The Mistral Noir
Rainfall
Monsoon Coming
The Solar Winds’ Effects on Earth
Daniel’s Dust Devil
Slow Eastbound Boat
Slow Eastbound Train
Snowfall
Crosswind Landing
Bydlo
Sea Breeze Front
Daniel Herskedal (tuba, bass trumpet, composer): Eyolf Dale (piano): Helge Andreas Norbakken (percussion): Trondheim Soloists
Recorded March 2014, Bark Studio, Oslo and Nidaros Studio, Trondheim [45:30]
This is a memorable disc. Norwegian tuba player Daniel Herskedal has composed an album of originals save for Mussorgsky’s Bydlo from his Pictures
at an Exhibition.

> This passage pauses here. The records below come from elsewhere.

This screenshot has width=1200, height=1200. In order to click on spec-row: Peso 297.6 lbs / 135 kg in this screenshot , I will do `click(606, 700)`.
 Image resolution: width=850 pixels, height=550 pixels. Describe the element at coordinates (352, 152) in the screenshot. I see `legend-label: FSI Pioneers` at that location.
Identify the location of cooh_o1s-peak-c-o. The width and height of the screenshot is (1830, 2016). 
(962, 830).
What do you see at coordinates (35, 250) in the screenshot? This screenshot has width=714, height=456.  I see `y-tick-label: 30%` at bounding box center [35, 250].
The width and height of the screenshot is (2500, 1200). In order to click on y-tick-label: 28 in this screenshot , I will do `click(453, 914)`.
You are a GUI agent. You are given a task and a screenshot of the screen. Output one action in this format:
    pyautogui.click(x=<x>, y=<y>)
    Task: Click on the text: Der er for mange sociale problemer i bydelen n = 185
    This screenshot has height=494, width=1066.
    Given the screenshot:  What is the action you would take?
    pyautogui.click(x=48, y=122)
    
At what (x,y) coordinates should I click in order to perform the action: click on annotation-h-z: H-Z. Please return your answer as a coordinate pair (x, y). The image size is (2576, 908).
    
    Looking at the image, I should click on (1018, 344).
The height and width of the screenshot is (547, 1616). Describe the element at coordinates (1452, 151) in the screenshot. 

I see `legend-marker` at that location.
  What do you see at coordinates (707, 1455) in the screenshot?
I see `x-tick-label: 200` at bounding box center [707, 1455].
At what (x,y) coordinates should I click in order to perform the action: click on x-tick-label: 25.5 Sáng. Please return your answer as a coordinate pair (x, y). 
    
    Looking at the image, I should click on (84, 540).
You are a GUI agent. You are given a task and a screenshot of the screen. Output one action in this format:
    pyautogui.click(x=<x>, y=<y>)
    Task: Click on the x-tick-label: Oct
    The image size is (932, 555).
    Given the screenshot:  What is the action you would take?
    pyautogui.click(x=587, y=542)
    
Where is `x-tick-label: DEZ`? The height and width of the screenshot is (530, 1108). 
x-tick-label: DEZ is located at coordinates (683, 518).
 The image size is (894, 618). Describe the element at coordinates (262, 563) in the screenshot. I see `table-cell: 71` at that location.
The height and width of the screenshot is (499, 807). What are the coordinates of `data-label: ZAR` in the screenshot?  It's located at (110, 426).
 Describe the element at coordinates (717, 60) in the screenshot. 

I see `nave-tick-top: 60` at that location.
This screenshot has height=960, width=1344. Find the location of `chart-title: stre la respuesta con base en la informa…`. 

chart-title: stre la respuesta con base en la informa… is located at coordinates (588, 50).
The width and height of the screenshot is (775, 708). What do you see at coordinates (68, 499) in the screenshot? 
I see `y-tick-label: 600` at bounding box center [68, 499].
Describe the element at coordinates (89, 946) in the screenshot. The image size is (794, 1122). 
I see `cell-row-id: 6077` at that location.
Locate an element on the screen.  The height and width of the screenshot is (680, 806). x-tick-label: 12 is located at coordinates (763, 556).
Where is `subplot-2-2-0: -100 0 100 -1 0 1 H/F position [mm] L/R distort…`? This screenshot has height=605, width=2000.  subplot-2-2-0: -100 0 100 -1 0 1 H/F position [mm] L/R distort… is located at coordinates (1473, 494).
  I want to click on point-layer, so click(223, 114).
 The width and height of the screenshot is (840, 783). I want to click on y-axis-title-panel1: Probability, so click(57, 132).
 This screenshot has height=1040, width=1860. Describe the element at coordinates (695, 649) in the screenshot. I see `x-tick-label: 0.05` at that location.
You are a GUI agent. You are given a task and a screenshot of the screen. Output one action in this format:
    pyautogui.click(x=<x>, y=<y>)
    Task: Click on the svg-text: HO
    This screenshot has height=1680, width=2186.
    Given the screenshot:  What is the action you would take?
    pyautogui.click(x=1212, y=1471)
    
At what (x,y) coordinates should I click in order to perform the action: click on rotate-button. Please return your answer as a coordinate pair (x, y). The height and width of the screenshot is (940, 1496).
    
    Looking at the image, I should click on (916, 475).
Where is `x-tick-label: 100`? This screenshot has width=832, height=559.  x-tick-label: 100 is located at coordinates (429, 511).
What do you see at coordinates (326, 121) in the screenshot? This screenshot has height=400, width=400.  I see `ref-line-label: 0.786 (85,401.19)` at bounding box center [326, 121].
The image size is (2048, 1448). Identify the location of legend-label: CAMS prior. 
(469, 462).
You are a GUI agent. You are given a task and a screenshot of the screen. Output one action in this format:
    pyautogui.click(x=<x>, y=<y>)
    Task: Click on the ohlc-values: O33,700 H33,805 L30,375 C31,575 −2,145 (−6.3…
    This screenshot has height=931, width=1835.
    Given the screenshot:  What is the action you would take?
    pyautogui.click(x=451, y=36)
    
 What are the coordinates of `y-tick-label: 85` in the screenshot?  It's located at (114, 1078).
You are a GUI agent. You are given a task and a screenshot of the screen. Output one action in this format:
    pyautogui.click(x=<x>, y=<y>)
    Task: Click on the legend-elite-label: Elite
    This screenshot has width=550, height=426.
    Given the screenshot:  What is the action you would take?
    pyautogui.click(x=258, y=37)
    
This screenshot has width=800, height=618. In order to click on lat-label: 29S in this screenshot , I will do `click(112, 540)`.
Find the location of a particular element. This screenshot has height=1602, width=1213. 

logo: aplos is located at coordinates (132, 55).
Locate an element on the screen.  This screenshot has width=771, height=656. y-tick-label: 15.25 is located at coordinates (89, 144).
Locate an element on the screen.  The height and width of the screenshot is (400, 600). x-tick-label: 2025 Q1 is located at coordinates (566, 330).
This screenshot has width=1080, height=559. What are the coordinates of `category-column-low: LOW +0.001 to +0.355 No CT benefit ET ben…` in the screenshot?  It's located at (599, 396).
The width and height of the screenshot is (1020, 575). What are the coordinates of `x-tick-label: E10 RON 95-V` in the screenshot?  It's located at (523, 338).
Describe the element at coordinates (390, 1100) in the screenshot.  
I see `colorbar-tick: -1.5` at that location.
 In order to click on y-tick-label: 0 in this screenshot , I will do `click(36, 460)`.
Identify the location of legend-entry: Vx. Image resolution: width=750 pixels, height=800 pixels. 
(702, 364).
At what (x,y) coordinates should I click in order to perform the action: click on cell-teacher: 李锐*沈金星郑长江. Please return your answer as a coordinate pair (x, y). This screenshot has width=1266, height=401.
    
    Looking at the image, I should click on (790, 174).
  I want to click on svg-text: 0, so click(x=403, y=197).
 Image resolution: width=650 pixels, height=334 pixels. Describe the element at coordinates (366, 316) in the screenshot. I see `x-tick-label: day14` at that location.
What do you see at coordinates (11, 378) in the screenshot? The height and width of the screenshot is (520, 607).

Fusing nature painting with travelogue – I’m working from a promo advance copy so have a bare minimum of details and no notes – Herskedal
manages to vest all the eleven tracks with a sure sense of colour and rhythmic energy; no small feat when he’s working with just piano, percussion and the
string ensemble, the Trondheim Soloists.
The Mistral Noir
is an auburn-coloured, lightly rhythmically rocking opener, cleaving quite close to the classical-filmic ethos containing powerful element of ‘vista’ in
its four-minute length. The pitter-pat of the Trondheim strings announce Rainfall, where Eyolf Dale’s stylish piano musings are impossible to
ignore. More Eastern sounds infuse Monsoon Coming, a track which shows both sonic imagination and the power of employing strong dynamic gradients.
The evocative circling patterns of the The Solar Winds’ Effect on Earth segue into the compact two-minute Daniel’s Dust Devil where Mardi
Gras, Big Easy stylings seem to evoke the Dirty Dozens before ruminatively dying away. That versatile percussionist Helge Andreas Norbakken always suggests
apposite patterns, and his contribution to the success of this album is considerable.
Slow Eastbound Boat
evokes an India-bound scenic voyage whilst its near namesake the Slow Eastbound Train offers fresh lyricism and warm melodies, all provided by the
rich and expressive Herskedal tone. Snowfall offers more light-hearted pleasures with probing piano writing and an angular melodic line. Bydlo works well here, suiting the music’s rhythmic pattern and strong sense of characterisation. To end we have Sea Breeze Front in
which I detect the dual influence of Gil Evans on the string writing and ethos, and trombonist Jimmy Knepper’s tone and lyricism on Herskedal. The wash and
weave here is textually beautiful, and makes for a splendid close.
Travelogue or tone poem? Nature painting? Why not all three, served up by an outstanding trio led by an inventive, technically unimpeachable and truly
imaginative tuba soloist. It’s not every day that one hears one of those, but this disc shows Herskedal can do it and is at the top of his powers.